O presidente da Câmara de Castelo Branco, Leopoldo Rodrigues, manifestou hoje profunda preocupação com o prolongamento da atividade da Central Nuclear de Almaraz, na província de Cáceres, aprovada até junho de 2030 pelo governo espanhol.
“Aquela unidade já devia estar a ser desmantelada, pois era esse o caminho, dado que há muito que está em fim de vida útil”, afirmou Leopoldo Rodrigues.
O autarca de Castelo Branco disse que vai “procurar saber, junto das entidades espanholas, que garantias de segurança existem para ter sido aprovado este prolongamento de vida de Almaraz”.
Castelo Branco “está na primeira linha de impacto caso suceda ali algum acidente”.
“E, tratando-se de uma central nuclear, sabemos que, por mais pequeno que seja o acidente, o impacto é sempre enorme”.

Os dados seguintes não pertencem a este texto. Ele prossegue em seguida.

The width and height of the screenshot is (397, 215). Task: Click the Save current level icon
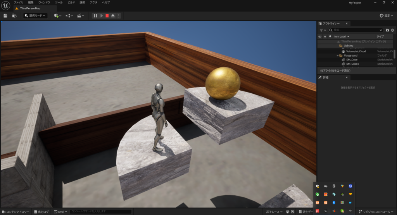5,16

O Ministério espanhol da Transição Ecológica e do Desafio Demográfico (MITECO) renovou até junho de 2030 a licença de operação das Unidades I e II da Central Nuclear de Almaraz, uma prorrogação do tempo de vida daquele equipamento, pedido em outubro de 2025 pelas três empresas proprietárias da central, a Iberdrola, a Endesa e a Naturgy.

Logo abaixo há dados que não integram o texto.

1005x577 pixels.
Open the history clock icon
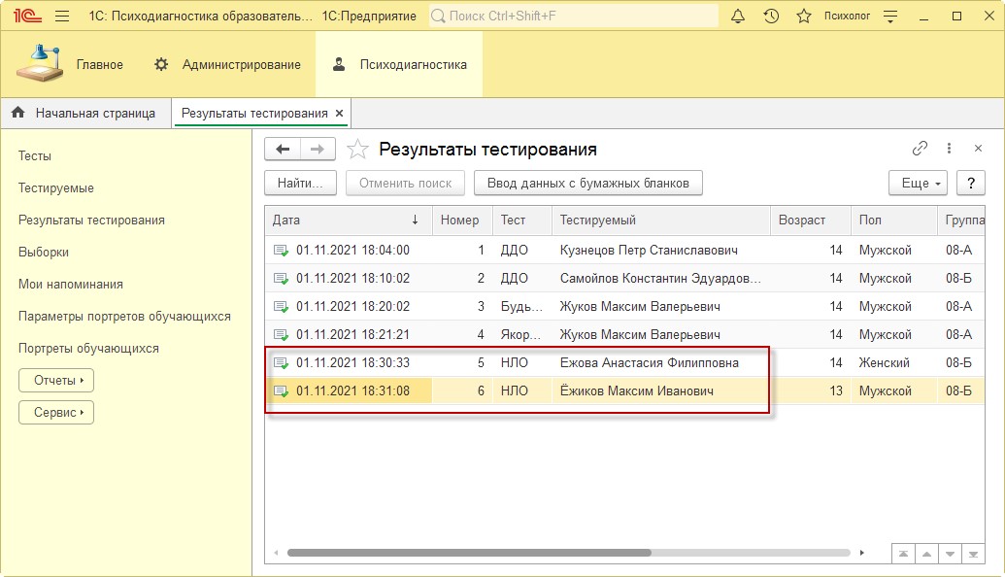771,16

O encerramento gradual dos dois reatores estava inicialmente previsto para 01 de novembro de 2027, para a Unidade I, e 31 de outubro de 2028, para a Unidade II, em conformidade com o protocolo estabelecido pelas empresas de energia.
De acordo com a portaria ministerial, a prorrogação da licença de operação de Almaraz estará sujeita ao rigoroso cumprimento das condições e instruções de segurança emitidas pelo Conselho de Segurança Nuclear (CSN), que emitiu parecer favorável à renovação, condicionado ao cumprimento dos limites e requisitos de segurança nuclear e proteção radiológica agora definidos na portaria.
O parecer técnico do órgão regulador certificou e credenciou que a central nuclear de Cáceres atende às condições de segurança necessárias para operar com segurança durante o período de prorrogação.
O Ministério também justifica a decisão com base no novo contexto energético internacional e na volatilidade dos preços do gás resultante da crise no Médio Oriente.
Segundo os cálculos referidos no diploma, a manutenção de Almaraz até 2030 teria um efeito “limitado e insignificante” na implantação de energias renováveis e contribuiria para a redução da dependência do gás.